Barbour told lawmakers he envisions a coastal Mississippi "bigger and better than ever" after it's rebuilt from the ravages of Hurricane Katrina. And Barbour says he's appointing a Commission on Recovery, Rebuilding and Renewal to work with local governments and the private sector to accomplish the goal.
Barbour said one proposal he backs would allow casinos to be built "on shore" but only if they have facilities at the water's edge. He said Katrina taught him it would be "irresponsible" to rebuild floating casinos as they were.
The governor also said the state needs the federal government's help to rebuild the state's infrastructure to make it stronger and more secure against future hurricanes.

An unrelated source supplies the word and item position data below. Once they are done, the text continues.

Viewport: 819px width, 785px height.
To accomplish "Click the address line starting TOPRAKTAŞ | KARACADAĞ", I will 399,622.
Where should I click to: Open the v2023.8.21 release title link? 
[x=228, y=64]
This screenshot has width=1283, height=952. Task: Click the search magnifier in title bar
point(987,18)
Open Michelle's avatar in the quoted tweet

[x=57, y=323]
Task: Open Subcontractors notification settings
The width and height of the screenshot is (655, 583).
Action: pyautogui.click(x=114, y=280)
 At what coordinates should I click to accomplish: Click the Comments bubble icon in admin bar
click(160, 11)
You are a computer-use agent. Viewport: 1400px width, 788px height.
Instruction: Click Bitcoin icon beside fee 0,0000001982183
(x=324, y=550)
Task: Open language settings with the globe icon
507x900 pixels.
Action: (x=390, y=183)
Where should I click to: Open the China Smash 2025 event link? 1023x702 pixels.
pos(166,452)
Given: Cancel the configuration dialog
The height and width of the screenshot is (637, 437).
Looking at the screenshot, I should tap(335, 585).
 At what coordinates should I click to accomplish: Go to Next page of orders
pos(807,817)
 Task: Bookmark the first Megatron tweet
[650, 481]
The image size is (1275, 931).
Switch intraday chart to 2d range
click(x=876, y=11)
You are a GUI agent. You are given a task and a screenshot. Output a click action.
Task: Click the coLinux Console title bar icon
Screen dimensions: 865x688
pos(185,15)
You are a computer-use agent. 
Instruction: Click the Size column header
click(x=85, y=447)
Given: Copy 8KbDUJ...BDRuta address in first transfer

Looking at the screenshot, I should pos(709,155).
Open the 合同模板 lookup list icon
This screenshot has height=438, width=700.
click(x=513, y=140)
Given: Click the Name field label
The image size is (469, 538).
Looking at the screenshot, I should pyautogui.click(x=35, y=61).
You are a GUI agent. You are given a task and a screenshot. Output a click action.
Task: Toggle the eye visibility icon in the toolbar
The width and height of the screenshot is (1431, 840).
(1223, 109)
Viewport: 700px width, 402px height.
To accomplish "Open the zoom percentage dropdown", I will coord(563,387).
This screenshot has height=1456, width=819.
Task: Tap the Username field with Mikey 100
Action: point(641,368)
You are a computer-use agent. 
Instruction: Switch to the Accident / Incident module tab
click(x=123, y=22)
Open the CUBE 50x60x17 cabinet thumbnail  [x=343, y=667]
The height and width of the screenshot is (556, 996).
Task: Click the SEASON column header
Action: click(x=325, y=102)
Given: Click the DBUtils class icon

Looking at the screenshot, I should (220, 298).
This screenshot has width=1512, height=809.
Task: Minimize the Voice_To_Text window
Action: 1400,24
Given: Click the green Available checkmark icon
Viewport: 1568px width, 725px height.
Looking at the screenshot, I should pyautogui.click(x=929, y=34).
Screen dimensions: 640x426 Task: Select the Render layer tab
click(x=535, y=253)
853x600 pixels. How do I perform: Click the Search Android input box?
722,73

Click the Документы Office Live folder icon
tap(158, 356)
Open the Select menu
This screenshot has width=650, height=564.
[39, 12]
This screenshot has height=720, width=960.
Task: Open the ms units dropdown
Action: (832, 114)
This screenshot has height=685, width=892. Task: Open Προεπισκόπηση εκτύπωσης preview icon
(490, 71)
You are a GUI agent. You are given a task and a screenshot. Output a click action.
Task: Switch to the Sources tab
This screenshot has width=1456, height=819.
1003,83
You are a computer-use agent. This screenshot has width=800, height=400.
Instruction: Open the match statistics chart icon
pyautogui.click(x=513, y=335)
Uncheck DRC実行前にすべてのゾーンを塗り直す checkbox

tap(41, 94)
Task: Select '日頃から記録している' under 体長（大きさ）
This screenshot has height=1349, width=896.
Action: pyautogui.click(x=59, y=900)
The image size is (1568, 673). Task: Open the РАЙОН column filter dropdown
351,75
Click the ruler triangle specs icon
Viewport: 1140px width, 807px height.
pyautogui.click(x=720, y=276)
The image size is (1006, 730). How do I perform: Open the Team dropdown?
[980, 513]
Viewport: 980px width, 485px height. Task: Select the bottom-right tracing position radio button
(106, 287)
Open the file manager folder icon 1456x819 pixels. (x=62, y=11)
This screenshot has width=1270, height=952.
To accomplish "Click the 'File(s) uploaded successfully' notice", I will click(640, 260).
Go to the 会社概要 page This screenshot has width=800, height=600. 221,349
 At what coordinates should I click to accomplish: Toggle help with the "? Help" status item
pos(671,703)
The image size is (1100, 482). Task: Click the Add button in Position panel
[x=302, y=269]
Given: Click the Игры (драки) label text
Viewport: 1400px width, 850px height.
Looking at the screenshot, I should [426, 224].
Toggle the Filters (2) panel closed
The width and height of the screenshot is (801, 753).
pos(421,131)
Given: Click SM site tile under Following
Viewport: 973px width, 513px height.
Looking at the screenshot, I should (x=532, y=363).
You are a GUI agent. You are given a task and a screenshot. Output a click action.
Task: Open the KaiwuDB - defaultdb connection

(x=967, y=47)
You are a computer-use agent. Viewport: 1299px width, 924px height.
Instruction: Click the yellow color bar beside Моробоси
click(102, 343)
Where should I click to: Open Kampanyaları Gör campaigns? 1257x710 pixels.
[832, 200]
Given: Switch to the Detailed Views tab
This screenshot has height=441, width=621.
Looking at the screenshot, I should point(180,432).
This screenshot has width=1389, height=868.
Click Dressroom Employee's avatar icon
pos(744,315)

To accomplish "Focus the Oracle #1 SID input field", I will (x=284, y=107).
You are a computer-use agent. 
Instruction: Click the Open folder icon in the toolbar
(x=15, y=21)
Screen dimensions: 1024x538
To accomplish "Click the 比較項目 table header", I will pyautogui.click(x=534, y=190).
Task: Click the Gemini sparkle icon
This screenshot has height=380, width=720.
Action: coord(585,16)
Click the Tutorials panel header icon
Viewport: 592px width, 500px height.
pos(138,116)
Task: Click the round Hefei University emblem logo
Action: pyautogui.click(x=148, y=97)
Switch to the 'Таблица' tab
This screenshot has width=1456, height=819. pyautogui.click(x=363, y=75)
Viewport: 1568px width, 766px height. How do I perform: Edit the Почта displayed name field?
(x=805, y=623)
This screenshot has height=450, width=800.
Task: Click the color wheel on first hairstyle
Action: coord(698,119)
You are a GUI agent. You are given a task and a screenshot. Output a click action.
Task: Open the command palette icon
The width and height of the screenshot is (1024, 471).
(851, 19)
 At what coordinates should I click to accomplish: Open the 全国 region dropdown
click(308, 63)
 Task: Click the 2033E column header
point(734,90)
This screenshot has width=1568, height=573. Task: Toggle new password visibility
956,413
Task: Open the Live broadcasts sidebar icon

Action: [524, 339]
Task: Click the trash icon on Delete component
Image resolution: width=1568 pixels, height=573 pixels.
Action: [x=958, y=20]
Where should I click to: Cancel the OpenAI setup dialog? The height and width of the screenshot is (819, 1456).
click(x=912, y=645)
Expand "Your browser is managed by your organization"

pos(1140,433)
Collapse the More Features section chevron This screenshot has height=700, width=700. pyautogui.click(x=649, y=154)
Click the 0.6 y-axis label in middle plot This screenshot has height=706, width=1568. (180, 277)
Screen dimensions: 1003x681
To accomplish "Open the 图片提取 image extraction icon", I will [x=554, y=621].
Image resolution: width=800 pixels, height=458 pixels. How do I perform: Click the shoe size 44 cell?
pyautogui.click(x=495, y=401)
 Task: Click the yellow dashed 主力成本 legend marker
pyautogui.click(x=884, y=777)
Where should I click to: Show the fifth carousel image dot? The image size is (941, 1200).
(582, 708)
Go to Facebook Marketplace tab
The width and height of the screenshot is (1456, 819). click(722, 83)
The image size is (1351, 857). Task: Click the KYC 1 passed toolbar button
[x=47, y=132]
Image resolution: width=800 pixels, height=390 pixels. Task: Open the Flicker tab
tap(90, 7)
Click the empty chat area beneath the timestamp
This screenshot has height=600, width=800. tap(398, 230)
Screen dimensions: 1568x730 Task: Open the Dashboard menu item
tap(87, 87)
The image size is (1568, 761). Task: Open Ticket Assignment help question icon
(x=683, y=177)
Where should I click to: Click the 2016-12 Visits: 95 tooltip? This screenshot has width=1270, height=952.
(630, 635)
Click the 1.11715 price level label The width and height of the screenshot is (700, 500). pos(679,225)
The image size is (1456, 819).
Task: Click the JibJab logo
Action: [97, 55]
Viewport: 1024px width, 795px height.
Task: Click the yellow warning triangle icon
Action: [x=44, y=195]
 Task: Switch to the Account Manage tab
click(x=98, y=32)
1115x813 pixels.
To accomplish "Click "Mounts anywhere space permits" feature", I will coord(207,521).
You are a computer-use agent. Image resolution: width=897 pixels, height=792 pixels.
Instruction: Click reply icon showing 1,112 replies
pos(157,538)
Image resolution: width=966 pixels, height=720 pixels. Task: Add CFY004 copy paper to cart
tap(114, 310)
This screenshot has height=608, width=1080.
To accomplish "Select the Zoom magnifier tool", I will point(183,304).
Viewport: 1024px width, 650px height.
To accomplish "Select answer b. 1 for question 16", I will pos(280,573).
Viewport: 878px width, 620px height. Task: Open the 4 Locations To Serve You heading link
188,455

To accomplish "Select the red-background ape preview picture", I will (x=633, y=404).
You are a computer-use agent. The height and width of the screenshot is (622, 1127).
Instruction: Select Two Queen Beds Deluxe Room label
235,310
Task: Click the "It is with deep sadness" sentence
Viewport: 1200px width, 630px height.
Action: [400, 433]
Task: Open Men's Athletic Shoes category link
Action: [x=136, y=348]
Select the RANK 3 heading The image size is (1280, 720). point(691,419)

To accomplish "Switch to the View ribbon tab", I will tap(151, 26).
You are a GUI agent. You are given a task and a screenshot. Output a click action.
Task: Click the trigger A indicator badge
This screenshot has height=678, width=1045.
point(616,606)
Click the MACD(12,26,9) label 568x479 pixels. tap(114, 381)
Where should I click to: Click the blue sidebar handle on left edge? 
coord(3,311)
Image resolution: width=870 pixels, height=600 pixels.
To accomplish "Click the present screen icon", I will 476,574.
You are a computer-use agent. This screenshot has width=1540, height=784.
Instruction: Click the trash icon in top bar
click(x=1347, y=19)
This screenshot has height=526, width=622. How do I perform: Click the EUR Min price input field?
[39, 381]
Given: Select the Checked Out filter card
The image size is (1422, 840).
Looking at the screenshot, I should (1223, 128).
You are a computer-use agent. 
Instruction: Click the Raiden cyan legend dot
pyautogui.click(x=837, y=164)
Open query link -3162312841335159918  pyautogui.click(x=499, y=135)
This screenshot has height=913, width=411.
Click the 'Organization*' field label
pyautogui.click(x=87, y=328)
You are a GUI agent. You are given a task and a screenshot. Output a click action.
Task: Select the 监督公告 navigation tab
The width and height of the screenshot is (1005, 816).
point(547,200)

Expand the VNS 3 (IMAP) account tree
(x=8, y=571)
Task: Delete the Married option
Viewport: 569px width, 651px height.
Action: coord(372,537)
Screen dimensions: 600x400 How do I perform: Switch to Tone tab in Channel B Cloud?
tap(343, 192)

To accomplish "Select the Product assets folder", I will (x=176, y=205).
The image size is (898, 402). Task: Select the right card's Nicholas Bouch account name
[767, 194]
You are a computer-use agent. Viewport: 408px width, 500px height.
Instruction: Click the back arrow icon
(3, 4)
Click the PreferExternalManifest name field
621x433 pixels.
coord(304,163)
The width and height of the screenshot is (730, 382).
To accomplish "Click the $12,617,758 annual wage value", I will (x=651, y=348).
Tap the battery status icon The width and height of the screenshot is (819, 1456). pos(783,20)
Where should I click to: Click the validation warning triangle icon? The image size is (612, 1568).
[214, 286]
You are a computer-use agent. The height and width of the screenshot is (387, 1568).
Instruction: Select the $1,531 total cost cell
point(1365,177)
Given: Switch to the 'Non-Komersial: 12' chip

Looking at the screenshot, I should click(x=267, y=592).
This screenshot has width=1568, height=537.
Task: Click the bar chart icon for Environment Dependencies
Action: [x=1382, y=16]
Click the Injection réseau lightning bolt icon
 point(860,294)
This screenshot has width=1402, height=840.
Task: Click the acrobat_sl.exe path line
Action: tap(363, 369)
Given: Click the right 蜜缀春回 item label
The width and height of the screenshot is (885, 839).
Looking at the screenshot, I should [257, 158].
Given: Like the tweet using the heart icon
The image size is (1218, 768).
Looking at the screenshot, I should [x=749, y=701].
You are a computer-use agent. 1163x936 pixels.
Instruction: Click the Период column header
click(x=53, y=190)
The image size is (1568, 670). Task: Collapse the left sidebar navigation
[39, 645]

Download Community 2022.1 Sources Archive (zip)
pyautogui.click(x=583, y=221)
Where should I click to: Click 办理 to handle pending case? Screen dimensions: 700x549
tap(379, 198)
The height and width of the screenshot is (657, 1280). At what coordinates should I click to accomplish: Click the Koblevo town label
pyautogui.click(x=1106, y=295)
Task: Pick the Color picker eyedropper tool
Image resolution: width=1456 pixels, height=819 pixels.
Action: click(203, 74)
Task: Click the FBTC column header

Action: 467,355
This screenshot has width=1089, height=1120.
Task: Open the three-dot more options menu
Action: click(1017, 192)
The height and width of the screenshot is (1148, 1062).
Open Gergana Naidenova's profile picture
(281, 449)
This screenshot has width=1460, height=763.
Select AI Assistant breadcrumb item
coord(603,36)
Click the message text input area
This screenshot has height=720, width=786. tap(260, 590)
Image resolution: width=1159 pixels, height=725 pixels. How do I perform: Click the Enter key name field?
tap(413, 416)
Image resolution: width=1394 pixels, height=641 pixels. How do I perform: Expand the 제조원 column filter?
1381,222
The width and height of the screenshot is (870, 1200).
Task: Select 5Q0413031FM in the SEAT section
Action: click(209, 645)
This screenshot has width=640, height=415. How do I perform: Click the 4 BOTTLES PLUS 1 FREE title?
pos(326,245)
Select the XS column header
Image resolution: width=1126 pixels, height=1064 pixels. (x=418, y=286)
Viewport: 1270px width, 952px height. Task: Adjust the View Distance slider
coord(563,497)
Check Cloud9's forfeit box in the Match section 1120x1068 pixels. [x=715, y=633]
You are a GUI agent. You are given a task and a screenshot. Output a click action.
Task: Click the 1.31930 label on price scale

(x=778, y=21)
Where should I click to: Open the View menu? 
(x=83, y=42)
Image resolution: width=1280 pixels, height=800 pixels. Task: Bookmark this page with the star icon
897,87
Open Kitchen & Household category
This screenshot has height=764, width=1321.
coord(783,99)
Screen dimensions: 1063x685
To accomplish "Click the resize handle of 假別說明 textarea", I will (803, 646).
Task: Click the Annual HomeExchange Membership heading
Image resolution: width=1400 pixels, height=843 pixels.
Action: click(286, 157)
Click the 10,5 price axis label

Most of the state's 13 coastal casinos were heavily damaged when Katrina struck Aug. 29. The hurricane tossed some of the massive gambling barges ashore and ripped away walls of others.
Mississippi legalized casinos in 1990 but restricted them to the waters of the Mississippi River or the Gulf of Mexico.
"We have learned the hard way that making them float on water is not a good idea," Barbour said Monday.
Barbour, who campaigned in 2003 on preventing the spread of gambling, wants to allow the building of casinos on land, as long as they still have facilities touching water.
Religious groups such as the Mississippi Baptist Convention and the American Family Association are lobbying against any change in the casino laws.
As lawmakers arrived for the session, three men from Brookhaven's Church of the Lord Jesus Christ stood outside to protest against gambling.
"Many ask at this hour, `What will we do without the boats? What will we do without the casinos?"' shouted Kendall Boutwell, the church's pastor. "The Lord will provide."
A Mississippi law enacted earlier this year allows casinos to build on pilings to provide some protection during storms, but none of them had time to do so.
Barbour is putting numerous other issues before lawmakers during the special session, including a proposal to create a loan program for small businesses.